Sixty five million people have epilepsy. That number shocks me, and one in ten of us is going to have a seizure in our lifetime. Numbers fail to tell the story though, because hundreds of thousands of people each year, die from this condition that so needs a cure. One of them was my son, and many others have experienced this horror, or in the prime of their lives been taken from this earth due to a seizure. I am a fan of the NIH, because this is one governmental organization, that has been effective with regards to medical research. They have developed a lot of new treatments, but still have a ways to go, just like other facilities that are working tirelessly around the clock. It bothers me, that only 1/2 of 1% of U.S. government funded money, goes to epilepsy research, when it affects more people than other afflictions. While some may say, there's a triage of sorts in effect, I counter that with the slice of the pie dollar wise is unfairly small.
Right now there is a mother watching her child have hundreds of seizures a day. A father cannot go to work, because his epilepsy medicine, while helpful, is allowing breakthrough seizures that leave him in bed. Another family is burying their child, because a seizure took their precious loved one from them. The economic costs as well as the pain produced by epilepsy, are impossible to calculate with any set number of dollars. Imagine if one day this was cured, so people with this condition, could fully live life to the fullest and be even more productive citizens? I am in awe of those who have epilepsy, because while they do suffer, they do not give up. Ever. They do the best that they can, trying to avoid so many potential triggers, that their lives could be described as walking through mine fields.

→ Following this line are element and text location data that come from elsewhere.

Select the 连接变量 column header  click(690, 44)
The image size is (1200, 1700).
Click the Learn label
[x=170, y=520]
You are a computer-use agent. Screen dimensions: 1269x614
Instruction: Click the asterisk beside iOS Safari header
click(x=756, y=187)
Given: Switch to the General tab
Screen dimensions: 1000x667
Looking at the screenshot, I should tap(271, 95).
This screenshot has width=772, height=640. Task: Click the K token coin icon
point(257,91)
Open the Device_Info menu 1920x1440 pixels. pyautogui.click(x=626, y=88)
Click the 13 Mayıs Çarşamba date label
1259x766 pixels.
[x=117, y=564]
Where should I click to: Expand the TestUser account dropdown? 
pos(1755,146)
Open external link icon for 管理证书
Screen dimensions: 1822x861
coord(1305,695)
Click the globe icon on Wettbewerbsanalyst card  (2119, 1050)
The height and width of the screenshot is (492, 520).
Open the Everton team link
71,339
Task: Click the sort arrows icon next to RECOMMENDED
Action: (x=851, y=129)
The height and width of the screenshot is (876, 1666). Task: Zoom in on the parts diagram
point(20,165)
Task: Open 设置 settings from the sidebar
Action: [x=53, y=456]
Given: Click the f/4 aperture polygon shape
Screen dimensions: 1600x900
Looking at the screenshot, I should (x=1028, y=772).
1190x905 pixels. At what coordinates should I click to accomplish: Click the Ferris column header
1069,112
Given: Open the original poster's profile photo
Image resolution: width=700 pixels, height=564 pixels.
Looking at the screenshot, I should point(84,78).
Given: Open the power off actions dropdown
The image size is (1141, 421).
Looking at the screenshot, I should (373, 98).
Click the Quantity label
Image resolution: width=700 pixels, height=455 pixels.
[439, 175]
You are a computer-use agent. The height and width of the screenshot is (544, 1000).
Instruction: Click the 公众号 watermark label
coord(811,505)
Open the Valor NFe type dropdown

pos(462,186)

In the U.S. and other countries with access to medicines, there has been progress. Yet people in these lands suffer, and those who are in areas with limitations, death is even more possible. It does not have to be this way. All of the modern marvels we so appreciate, are proof that we can find that cure, if the resources were made available. If you can spare a moment, write to your legislatures and inform them of the importance of a cure. What it means to you, because the more voices that are heard, they cannot ignore the masses. Silence is unacceptable, and a means for failure. In our lifetimes this cure must be developed, and if Steve Jobs' premonition of technology and biology coming together as never before holds true, then we might come to that cross roads. Yet there still is heavy lifting to be done, and not another moment or life, must be lost to seizures.